DIRECTIONS:
Collect all lines containing the word "height" from the data.
-- RECORDS SUPPLIED follows --
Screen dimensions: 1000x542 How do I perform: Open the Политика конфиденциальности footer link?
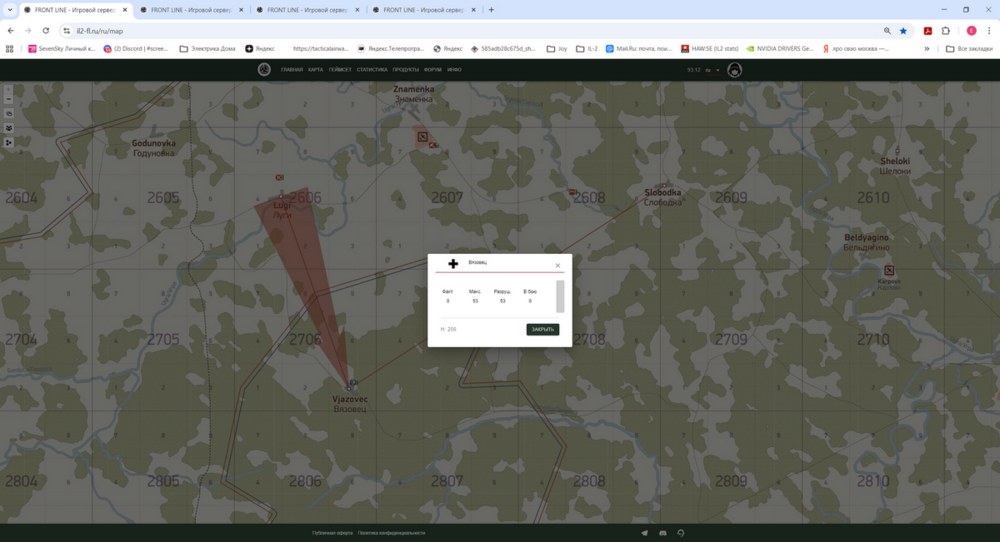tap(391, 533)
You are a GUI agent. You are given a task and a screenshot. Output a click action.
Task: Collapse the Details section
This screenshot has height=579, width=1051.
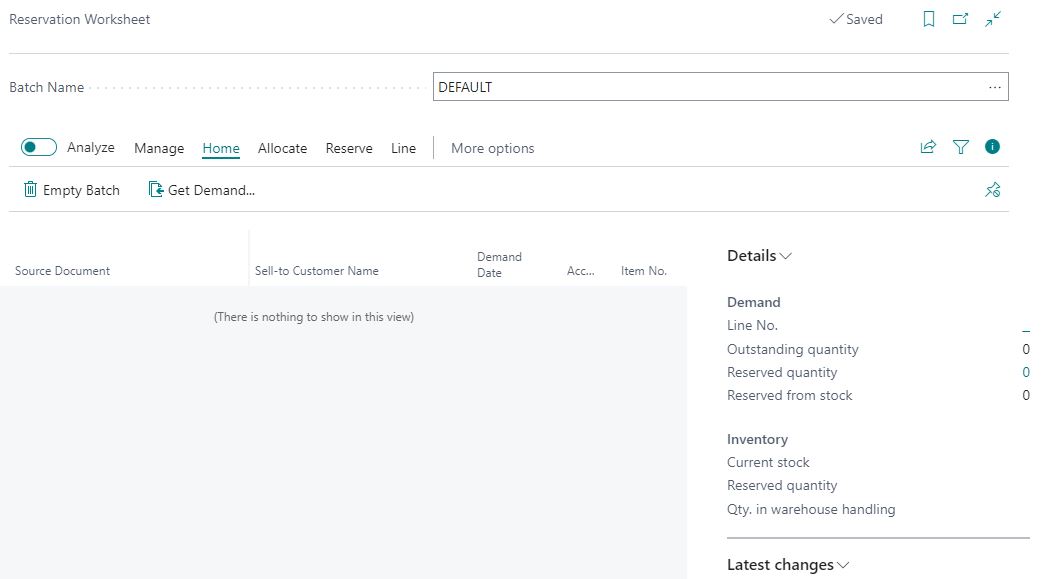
-- RECORDS SUPPLIED concluded --
-- RECORDS SUPPLIED follows --
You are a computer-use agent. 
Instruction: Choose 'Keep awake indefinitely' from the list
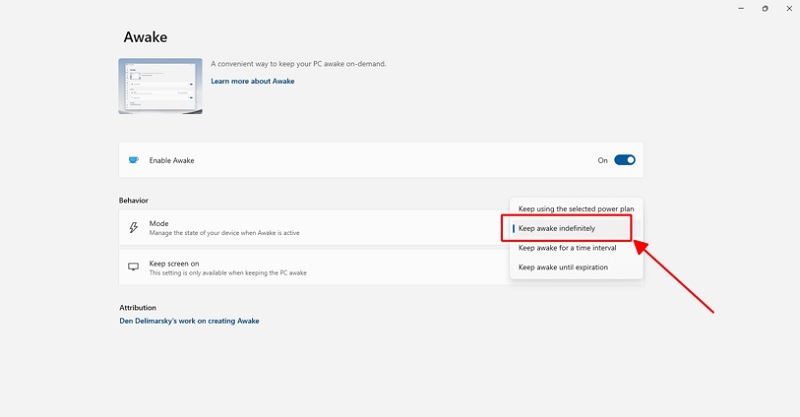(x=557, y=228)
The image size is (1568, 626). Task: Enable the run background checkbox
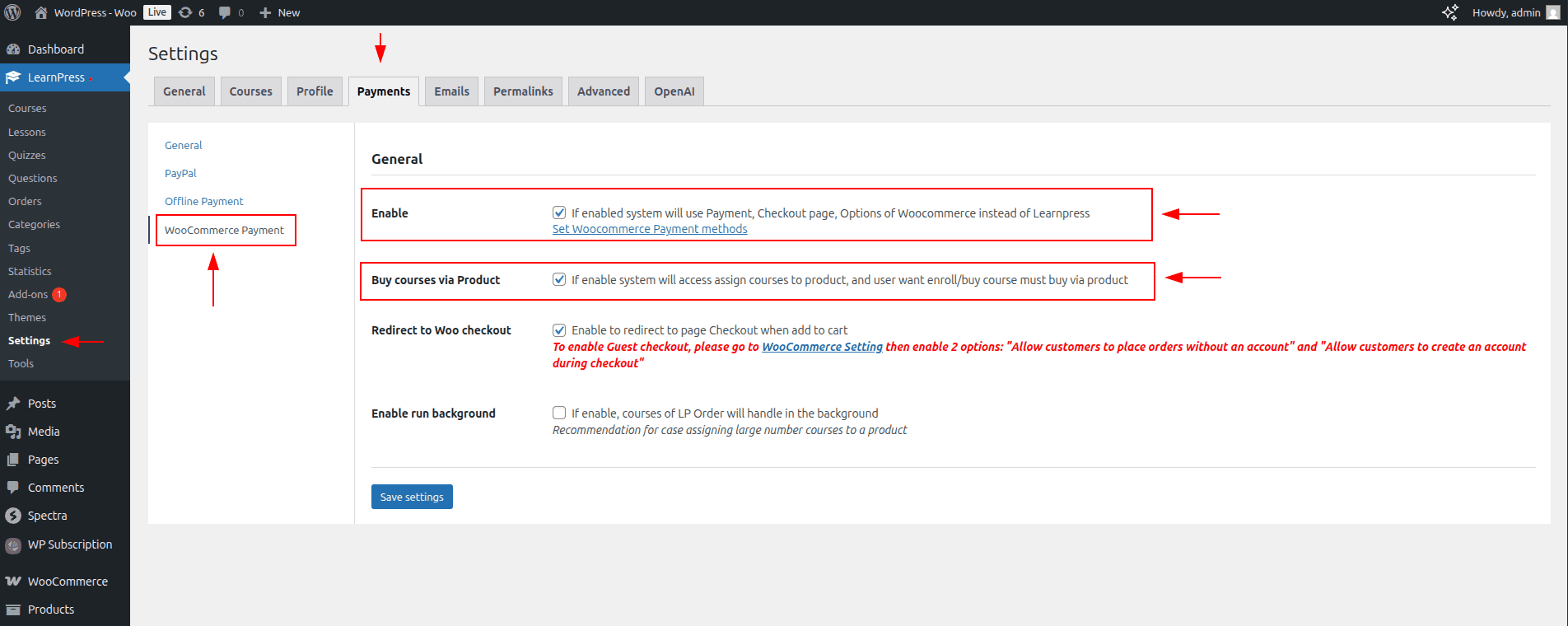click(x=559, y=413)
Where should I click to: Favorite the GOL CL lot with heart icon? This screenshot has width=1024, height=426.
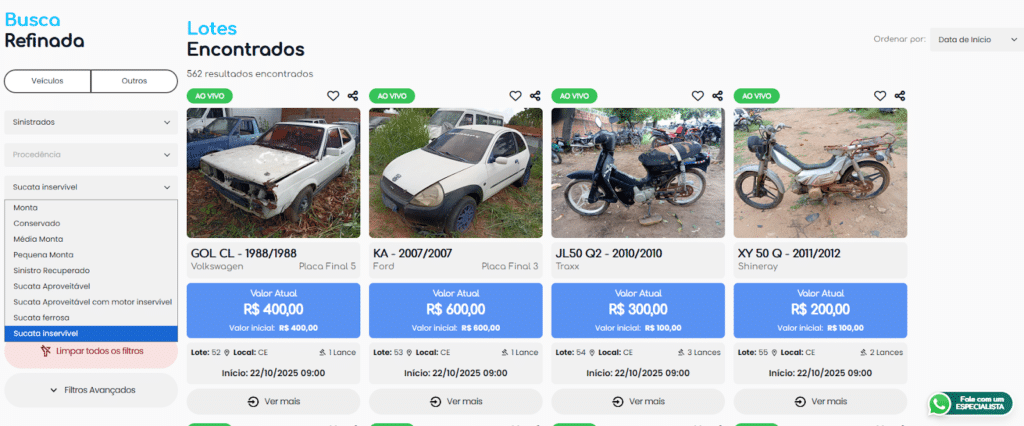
-- RECORDS SUPPLIED concluded --
ANSWER TO THE EXERCISE:
This screenshot has height=579, width=1051.
Where should I click to: Favorite the GOL CL lot with heart icon? This screenshot has width=1024, height=426.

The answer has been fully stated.